- Bolsonaro iniciou o cumprimento de uma pena de 27 anos com prisão preventiva decretada por Moraes, mantido na prisão pela Polícia Federal em Brasília.
- Em audiência de custódia por videoconferência, ele alegou refluxo, apneia do sono e necessidade de alimentação especializada; juíza homologou a prisão.
- A custódia permanece na Superintendência da Polícia Federal de Brasília, conforme decisão de Moraes.
- A defesa pode apresentar novo pedido de prisão domiciliar, que ficará a cargo do ministro Alexandre de Moraes.
- O pedido de prisão domiciliar anterior foi arquivado após a decisão de prisão preventiva, com base em suposto risco de fuga e violação de tornozeleira eletrônica.

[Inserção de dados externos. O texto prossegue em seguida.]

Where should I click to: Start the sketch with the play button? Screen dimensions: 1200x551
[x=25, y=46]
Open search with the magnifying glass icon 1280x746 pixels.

Jair Bolsonaro participou nesta quarta-feira de audiência de custódia por videoconferência após ser preso preventivamente no fim de semana, em Brasília. Ao falar com a juíza auxiliar do ministro Alexandre de Moraes, ele citou problemas de saúde, entre eles refluxo, apneia do sono e necessidade de alimentação especializada. A prisão foi homologada pela magistrada, que constatou que não houve abuso ou irregularidade por parte dos policiais.

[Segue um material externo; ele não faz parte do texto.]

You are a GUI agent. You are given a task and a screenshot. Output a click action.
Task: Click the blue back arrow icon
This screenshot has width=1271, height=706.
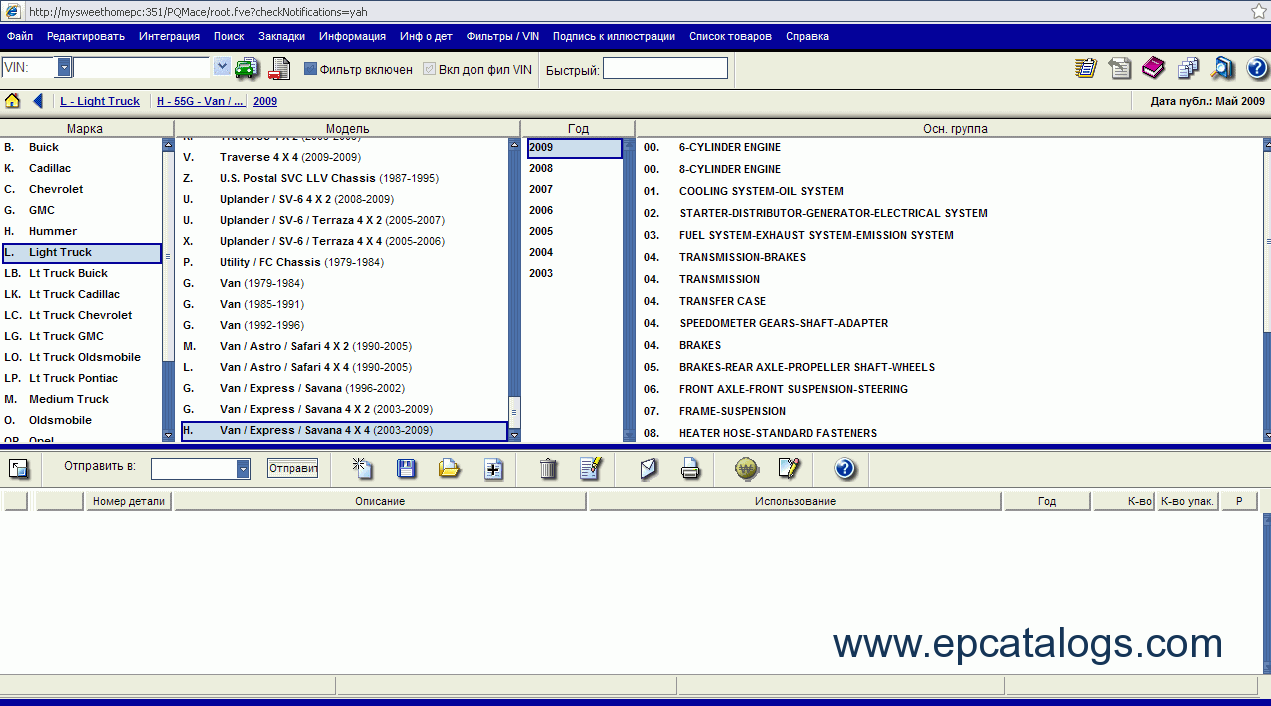pos(38,101)
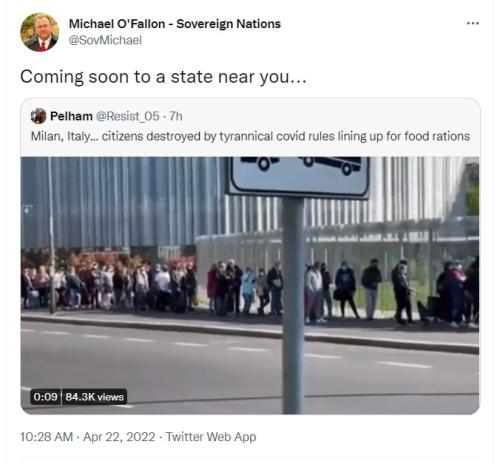Open the Twitter Web App source label
This screenshot has height=464, width=500.
(211, 437)
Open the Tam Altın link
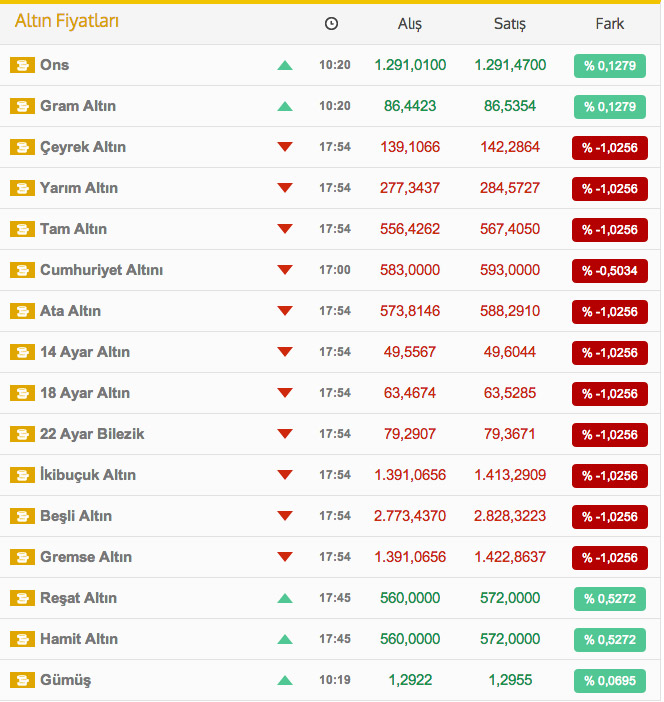The image size is (664, 702). pos(73,229)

A audiência ocorreu na Superintendência da Polícia Federal de Brasília, onde Bolsonaro permanece detido. A decisão manteve a custódia na PF, com o réu respondendo aos trâmites da pena a partir do local de cumprimento. A defesa pode apresentar recurso para novo pedido de prisão domiciliar.

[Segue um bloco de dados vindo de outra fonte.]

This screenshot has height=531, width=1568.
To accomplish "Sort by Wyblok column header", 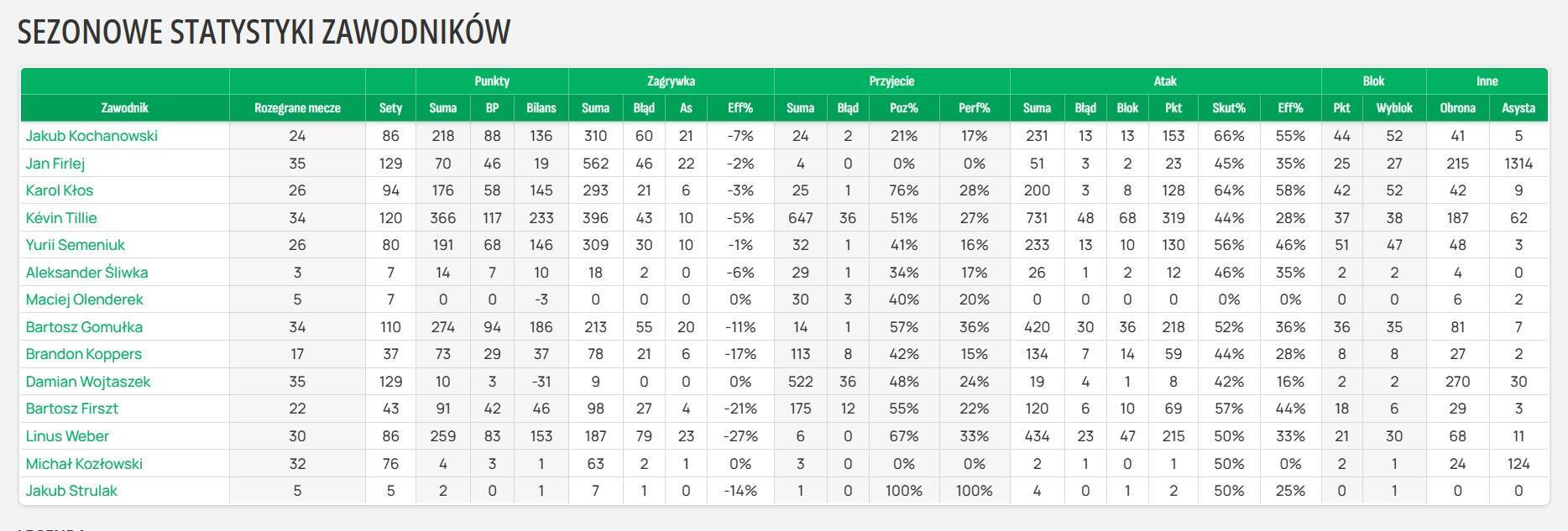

Histórico recente e próximos passos
Durante a prisão, a defesa de Bolsonaro havia pedido que ele fosse mantido em casa, citando problemas de saúde e a necessidade de tratamento contínuo. O pedido foi arquivado por Moraes após a prisão preventiva ser decretada pela Polícia Federal, que alegou risco de fuga e violação de tornozeleira eletrônica. A defesa pode apresentar novo pedido de domiciliar, cabendo ao ministro Moraes decidir.